An uncontrolled spread of crypto and stack coins risks returning to periods when people traded in privately issued banknotes backed by dubious assets, said French board member Francois Villeroy de Galhau, calling the situation “a poor response to a real challenge.”
“Unregulated crypto would mean regression and return to private fragmentation,” he told a Financial Times event on Tuesday. “This is truly the last thing we need in our world.”
The comments follow one of the ECB’s harshest assessments of the cryptocurrency world, delivered a day earlier by Villeroy’s colleague Fabio Panetta. The board member said cryptocurrencies “create a new wild west”, comparing its dynamics to the subprime lending market that triggered the global financial crisis in 2008.
While agreeing with the comparison, Villeroy also drew parallels to Europe’s Middle Ages.
“At the time, we had very different assets and currencies with limited geographic constituencies,” he said. “That’s not how I see the process in the global payment system.”
About a hundred central banks are in various stages of exploring their own responses to crypto innovations after being alarmed by the popularity of assets like Bitcoin seeking to bypass centralized payment systems.

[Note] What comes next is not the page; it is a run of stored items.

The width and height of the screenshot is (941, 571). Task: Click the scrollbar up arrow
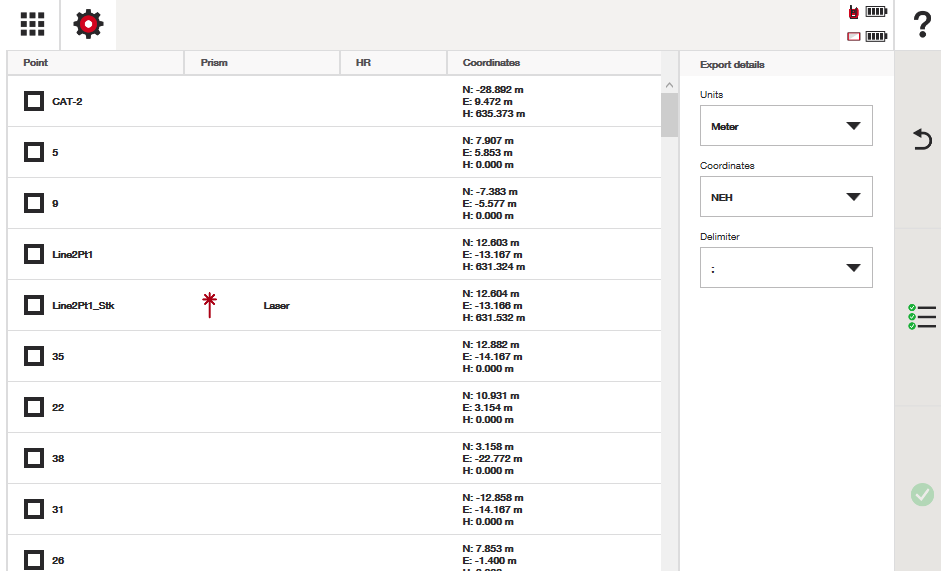pos(669,85)

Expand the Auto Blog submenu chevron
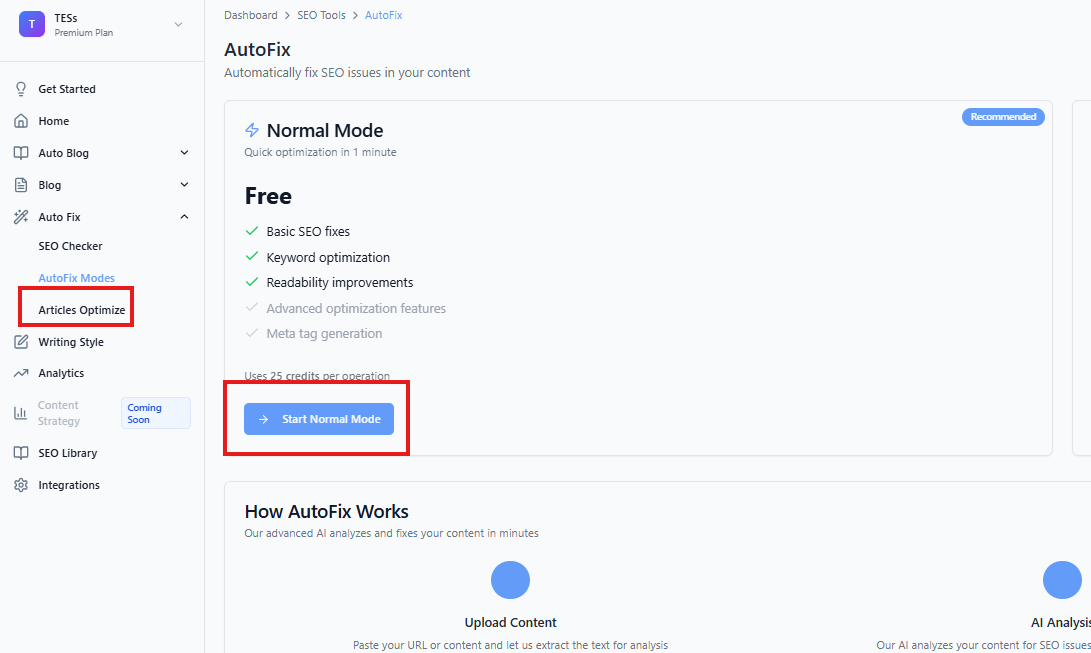(184, 153)
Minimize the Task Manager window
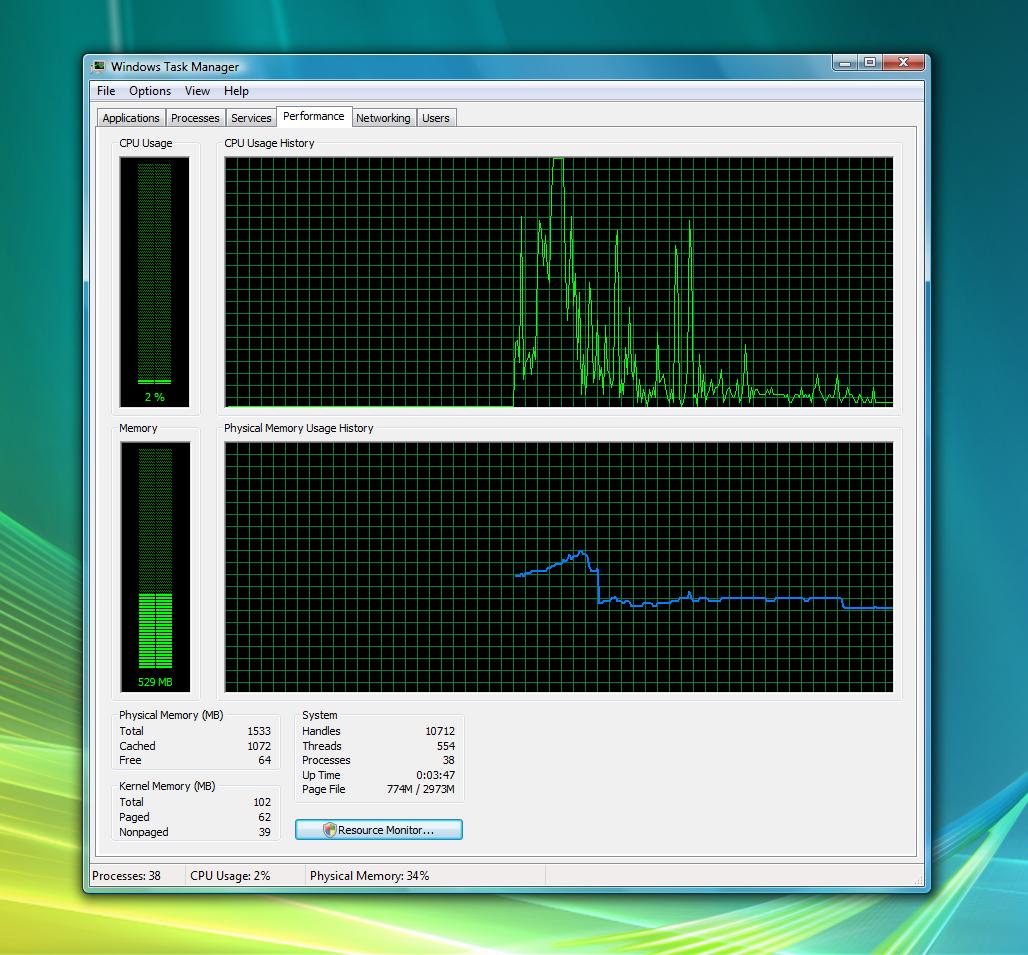Viewport: 1028px width, 955px height. pyautogui.click(x=846, y=62)
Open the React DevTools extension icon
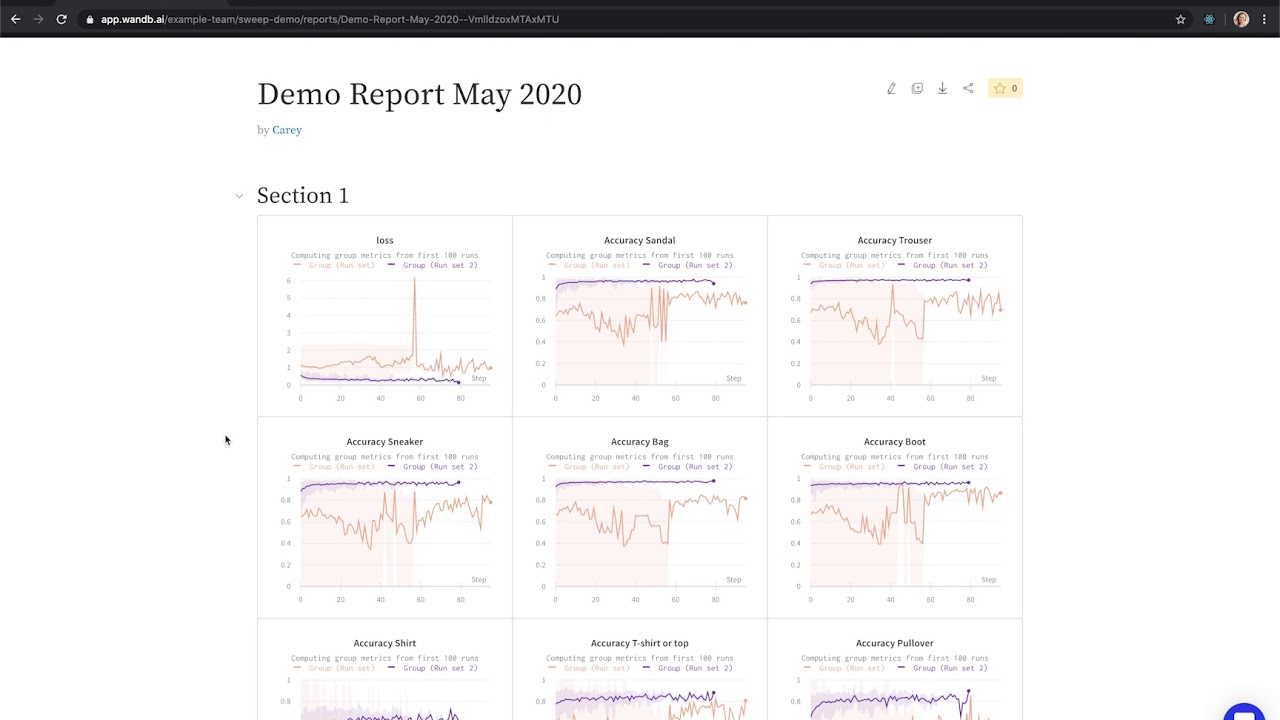Image resolution: width=1280 pixels, height=720 pixels. click(1209, 19)
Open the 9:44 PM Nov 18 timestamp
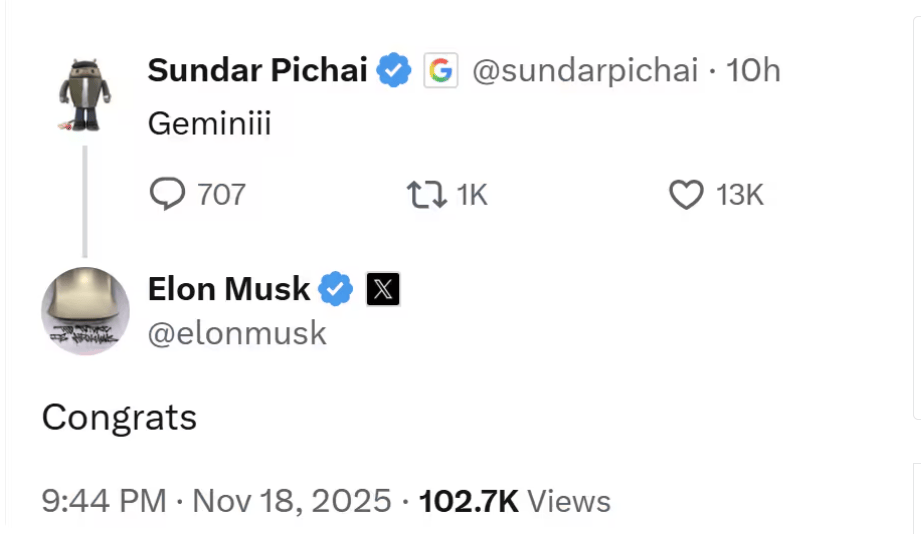The height and width of the screenshot is (534, 921). point(216,500)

The ECB has indicated that it may launch a digital euro in the middle of this decade, potentially enabling consumers to use electronic money, which is a direct responsibility of the central bank, rather than commercial lenders or other payment service providers.
Villeroy said central banks should innovate themselves and contribute to cryptocurrency regulation. Panetta supported a similar approach on Monday.
“The growth of cryptocurrencies markets reveals society’s growing demand for digital assets and instant payments,” he said. Still, “now is the time to ensure that cryptocurrencies are used only within clear, regulated boundaries and for purposes that add value to society.”